New York, NY May 17, 2017 Ma Su Su Aung (’16) was among the eight winners of the City University of New York’s prestigious 2017 Jonas E. Salk Scholarships for the study of medicine and biomedical sciences. She received a BA in biological sciences from Macaulay Honors College at Baruch College and a minor in interdisciplinary studies and honors in New York City studies.

The award, which recognizes the winners for their outstanding scholarship and research in fields including neuroscience and molecular biology, was presented on May 10 at John Jay College of Criminal Justice.

Created by the Board of Estimate of the City of New York in 1955 to honor the City College graduate who developed the first anti-polio vaccine, the Jonas Salk scholarships are awarded to students who have been accepted to a U.S. medical school and have performed scientific research as an undergraduate.
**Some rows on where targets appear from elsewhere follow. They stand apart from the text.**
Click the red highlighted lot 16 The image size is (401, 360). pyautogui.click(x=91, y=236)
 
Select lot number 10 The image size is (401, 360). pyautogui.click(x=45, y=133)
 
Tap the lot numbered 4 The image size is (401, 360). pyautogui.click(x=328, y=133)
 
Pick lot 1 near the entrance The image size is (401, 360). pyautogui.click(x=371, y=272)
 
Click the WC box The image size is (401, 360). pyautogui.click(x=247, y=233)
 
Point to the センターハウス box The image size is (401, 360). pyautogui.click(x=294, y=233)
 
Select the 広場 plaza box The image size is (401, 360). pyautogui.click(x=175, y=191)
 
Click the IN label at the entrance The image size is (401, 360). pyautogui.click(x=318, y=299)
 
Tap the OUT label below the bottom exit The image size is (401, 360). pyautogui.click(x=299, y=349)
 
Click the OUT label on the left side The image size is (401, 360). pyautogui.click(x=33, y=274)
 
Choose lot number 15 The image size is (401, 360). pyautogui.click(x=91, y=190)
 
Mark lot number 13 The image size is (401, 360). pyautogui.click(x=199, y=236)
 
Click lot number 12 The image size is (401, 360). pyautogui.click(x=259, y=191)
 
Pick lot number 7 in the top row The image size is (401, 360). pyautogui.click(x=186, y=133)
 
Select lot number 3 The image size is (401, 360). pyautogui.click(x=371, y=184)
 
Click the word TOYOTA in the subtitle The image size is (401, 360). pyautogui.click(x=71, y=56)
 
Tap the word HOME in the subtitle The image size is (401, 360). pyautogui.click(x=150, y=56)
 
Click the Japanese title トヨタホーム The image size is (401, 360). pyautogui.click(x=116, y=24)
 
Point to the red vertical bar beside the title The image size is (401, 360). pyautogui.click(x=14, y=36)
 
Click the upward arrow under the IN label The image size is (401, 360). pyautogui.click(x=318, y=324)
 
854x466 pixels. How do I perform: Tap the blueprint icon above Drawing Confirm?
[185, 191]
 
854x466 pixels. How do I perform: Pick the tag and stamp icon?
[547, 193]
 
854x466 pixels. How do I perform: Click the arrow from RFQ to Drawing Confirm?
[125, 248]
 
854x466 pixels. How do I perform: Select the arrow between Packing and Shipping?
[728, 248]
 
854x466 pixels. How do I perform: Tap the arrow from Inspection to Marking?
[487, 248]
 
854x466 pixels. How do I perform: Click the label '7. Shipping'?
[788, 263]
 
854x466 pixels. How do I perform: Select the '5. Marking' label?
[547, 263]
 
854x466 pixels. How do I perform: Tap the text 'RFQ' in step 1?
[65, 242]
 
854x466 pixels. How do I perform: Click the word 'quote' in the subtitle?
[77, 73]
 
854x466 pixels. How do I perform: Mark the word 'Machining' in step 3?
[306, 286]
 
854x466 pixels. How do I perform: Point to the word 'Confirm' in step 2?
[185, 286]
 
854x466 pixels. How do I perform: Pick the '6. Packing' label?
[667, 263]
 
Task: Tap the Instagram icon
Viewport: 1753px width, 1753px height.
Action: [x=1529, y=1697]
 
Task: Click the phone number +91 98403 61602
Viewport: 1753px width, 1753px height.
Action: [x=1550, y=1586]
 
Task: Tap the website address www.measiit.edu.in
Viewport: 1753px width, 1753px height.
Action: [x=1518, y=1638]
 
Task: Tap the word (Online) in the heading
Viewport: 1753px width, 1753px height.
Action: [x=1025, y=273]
The winners receive a total of $8,000 ($2,000 per year for four-year medical schools) to help defray cost of their medical and graduate studies.

Aung’s laboratory work involves mitochondria proteins and the role they play in resistant tumors. She will attend Creighton University of Medicine in Omaha, Nebraska.

Family Source of Inspiration

Since childhood, Aung dreamed of becoming a doctor, and she credits her career ambitions to her family and their experiences.

“I watched my father’s efforts in furthering his nursing career and improve life for our family,” said Aung. “Also, I watched my grandmother die from a controllable illness.

“Being able to educate patients about their health and how they can take control of their situations is something that I’m passionate about. Better health literacy starts with doctors.”

After emigrating from Myanmar when she was 15 years old, Aung overcame numerous obstacles to achieve her current success. In particular, she recalled, was the difficulty of learning English, and assimilating into American culture.

“I’ve had to work hard and be extra ambitious to achieve my goals,” she explained. “If it weren’t for my family and support network, I wouldn’t be where I’m at today.

“I know that I can make a difference. Anything is possible with hard work and perseverance.”